(Source information Opens)

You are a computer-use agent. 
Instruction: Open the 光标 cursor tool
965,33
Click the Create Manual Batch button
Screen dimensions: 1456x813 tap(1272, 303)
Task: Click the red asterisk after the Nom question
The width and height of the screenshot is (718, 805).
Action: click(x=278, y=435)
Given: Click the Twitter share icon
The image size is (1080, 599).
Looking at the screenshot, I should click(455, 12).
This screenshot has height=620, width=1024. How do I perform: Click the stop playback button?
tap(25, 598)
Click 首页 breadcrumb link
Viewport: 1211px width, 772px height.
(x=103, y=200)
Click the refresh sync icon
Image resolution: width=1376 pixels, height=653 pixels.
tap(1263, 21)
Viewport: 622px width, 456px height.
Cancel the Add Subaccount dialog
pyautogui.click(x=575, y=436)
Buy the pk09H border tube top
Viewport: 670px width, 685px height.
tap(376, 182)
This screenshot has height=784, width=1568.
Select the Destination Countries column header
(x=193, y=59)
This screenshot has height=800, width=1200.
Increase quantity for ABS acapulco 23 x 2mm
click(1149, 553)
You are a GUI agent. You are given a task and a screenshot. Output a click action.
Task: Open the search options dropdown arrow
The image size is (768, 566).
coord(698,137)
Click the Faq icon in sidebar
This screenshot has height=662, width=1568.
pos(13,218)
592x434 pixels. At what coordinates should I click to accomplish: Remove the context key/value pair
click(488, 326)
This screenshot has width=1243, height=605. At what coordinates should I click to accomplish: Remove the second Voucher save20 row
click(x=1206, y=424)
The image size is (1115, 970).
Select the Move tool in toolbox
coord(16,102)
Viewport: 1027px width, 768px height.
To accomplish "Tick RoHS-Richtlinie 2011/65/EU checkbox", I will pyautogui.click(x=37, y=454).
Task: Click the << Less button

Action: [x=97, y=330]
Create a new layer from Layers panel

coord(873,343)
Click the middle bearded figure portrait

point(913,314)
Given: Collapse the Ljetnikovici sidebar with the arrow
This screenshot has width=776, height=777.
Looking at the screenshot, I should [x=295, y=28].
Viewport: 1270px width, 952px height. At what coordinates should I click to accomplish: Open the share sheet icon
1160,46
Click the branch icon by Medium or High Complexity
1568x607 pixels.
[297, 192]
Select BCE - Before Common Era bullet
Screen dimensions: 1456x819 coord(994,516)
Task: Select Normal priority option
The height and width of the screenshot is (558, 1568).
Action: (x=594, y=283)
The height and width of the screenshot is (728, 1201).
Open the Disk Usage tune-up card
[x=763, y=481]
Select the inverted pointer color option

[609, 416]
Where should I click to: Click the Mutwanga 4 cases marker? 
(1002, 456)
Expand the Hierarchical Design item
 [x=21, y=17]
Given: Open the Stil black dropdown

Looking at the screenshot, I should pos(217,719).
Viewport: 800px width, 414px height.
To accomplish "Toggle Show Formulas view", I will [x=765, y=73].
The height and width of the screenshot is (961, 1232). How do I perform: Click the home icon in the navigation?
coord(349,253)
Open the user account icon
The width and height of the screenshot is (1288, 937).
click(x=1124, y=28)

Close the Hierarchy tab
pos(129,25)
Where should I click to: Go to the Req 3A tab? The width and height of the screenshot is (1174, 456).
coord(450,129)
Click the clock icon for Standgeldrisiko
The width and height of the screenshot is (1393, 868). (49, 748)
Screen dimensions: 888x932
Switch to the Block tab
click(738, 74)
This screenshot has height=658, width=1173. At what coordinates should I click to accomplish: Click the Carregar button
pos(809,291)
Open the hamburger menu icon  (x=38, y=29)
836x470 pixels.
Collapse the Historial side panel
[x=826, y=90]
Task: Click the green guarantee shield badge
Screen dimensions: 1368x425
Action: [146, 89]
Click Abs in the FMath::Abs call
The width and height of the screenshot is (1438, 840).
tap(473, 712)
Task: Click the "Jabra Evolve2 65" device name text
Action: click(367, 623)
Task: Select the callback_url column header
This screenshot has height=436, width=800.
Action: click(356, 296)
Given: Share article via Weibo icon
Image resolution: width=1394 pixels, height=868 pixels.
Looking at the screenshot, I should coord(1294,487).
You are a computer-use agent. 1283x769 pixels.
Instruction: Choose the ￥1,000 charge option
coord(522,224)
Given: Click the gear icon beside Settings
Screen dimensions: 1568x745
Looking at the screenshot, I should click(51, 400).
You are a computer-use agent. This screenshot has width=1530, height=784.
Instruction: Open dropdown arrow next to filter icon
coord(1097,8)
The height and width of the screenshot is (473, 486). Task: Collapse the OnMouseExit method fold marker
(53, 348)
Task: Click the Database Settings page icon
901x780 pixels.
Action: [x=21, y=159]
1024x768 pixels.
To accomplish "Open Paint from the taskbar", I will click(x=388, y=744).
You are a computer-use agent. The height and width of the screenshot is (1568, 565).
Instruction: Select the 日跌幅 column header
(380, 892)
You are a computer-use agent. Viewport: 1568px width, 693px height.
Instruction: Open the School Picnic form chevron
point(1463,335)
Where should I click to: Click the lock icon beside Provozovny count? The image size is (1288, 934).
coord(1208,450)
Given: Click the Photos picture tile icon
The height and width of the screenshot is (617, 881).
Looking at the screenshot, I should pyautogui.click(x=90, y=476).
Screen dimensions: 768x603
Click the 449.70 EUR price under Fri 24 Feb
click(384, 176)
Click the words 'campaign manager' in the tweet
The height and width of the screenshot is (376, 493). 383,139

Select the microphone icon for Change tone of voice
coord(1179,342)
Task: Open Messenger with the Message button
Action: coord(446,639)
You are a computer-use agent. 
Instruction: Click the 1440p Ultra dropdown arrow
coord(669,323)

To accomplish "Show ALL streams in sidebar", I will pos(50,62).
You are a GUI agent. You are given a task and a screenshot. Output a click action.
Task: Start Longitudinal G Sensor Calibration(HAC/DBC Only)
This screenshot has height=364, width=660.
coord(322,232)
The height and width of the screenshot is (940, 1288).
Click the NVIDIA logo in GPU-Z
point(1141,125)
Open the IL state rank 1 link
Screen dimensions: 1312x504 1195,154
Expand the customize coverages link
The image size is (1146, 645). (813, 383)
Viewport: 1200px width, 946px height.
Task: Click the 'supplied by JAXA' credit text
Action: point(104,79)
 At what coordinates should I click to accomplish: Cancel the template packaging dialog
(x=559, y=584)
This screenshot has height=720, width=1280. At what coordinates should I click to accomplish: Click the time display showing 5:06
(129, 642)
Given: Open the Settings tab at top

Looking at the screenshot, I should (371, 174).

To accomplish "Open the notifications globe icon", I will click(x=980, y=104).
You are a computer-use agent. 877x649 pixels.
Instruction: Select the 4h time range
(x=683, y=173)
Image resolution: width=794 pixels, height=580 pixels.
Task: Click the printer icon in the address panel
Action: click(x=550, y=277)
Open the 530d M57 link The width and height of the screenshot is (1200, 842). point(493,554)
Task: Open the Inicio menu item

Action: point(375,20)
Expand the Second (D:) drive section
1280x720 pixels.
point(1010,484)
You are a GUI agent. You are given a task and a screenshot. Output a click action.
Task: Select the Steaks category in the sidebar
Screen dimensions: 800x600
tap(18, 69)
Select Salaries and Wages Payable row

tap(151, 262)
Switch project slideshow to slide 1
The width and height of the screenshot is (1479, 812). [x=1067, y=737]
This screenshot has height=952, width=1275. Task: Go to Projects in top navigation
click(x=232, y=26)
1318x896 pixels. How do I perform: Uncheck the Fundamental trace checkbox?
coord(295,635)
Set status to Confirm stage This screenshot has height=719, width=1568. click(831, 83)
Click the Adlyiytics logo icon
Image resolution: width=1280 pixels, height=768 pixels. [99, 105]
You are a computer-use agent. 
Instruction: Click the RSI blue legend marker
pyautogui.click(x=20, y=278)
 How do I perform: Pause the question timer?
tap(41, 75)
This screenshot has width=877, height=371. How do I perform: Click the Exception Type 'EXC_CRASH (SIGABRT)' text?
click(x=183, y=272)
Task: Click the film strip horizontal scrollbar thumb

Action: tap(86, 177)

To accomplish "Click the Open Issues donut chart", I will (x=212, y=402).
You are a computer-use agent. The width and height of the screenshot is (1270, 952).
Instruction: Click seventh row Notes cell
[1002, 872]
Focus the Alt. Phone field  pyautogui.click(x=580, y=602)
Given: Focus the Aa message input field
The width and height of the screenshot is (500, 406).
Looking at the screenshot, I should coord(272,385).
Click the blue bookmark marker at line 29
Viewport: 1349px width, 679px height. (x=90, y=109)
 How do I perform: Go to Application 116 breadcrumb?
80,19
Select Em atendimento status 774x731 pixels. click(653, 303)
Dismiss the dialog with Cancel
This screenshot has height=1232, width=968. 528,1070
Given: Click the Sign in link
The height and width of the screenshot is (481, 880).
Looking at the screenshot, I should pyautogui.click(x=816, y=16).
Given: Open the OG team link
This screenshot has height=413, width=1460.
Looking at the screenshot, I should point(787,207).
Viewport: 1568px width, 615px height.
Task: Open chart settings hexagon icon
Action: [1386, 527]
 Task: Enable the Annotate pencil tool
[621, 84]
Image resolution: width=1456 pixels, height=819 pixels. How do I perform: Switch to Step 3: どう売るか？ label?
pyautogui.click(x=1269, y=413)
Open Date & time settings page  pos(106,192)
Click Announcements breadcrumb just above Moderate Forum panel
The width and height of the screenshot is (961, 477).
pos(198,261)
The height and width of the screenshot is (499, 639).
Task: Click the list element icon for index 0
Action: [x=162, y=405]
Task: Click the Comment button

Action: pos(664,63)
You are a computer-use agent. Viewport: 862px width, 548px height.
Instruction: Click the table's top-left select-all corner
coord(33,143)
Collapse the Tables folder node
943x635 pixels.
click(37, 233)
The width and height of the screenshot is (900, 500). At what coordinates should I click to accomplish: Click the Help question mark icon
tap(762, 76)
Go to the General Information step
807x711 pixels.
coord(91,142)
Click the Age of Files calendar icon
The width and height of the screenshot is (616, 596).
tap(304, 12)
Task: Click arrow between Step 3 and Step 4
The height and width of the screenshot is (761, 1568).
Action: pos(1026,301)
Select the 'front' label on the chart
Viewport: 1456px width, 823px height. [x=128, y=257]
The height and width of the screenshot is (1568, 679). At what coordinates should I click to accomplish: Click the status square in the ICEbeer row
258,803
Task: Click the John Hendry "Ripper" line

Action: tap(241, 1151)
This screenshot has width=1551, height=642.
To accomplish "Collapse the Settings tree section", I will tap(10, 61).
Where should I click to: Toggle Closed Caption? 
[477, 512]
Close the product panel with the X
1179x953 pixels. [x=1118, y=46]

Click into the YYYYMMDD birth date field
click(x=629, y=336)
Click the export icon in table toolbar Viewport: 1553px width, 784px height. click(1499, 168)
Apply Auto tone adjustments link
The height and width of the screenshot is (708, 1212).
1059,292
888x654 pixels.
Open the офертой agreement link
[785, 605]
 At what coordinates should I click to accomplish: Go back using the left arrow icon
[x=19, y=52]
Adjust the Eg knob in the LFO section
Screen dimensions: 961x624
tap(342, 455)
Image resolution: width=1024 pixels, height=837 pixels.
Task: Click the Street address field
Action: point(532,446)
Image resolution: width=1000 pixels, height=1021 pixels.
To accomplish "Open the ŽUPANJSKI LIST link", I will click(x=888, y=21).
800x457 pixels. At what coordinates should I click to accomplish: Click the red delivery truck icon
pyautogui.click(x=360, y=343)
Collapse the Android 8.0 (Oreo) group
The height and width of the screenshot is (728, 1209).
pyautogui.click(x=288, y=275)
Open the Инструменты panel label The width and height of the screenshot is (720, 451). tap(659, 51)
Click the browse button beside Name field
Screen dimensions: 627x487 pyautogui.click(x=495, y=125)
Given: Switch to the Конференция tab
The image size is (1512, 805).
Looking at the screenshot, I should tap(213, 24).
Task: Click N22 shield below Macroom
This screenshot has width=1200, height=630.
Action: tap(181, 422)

(Source information Closes)

Tally the lines above with "shield", please; number only.

== Result ==
2